» **Input rows**

_ _ _ _ _

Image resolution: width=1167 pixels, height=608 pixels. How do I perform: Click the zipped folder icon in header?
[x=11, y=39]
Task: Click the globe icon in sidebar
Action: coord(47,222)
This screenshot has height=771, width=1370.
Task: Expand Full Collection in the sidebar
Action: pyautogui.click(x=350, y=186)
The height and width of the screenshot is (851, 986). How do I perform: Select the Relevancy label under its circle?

_ _ _ _ _

» **What the task asks**
Can you lay out every line of the records above as a numbered list, leaving out any blank lines?

» **The output**
1. Image resolution: width=1167 pixels, height=608 pixels. How do I perform: Click the zipped folder icon in header?
2. [x=11, y=39]
3. Task: Click the globe icon in sidebar
4. Action: coord(47,222)
5. This screenshot has height=771, width=1370.
6. Task: Expand Full Collection in the sidebar
7. Action: pyautogui.click(x=350, y=186)
8. The height and width of the screenshot is (851, 986). How do I perform: Select the Relevancy label under its circle?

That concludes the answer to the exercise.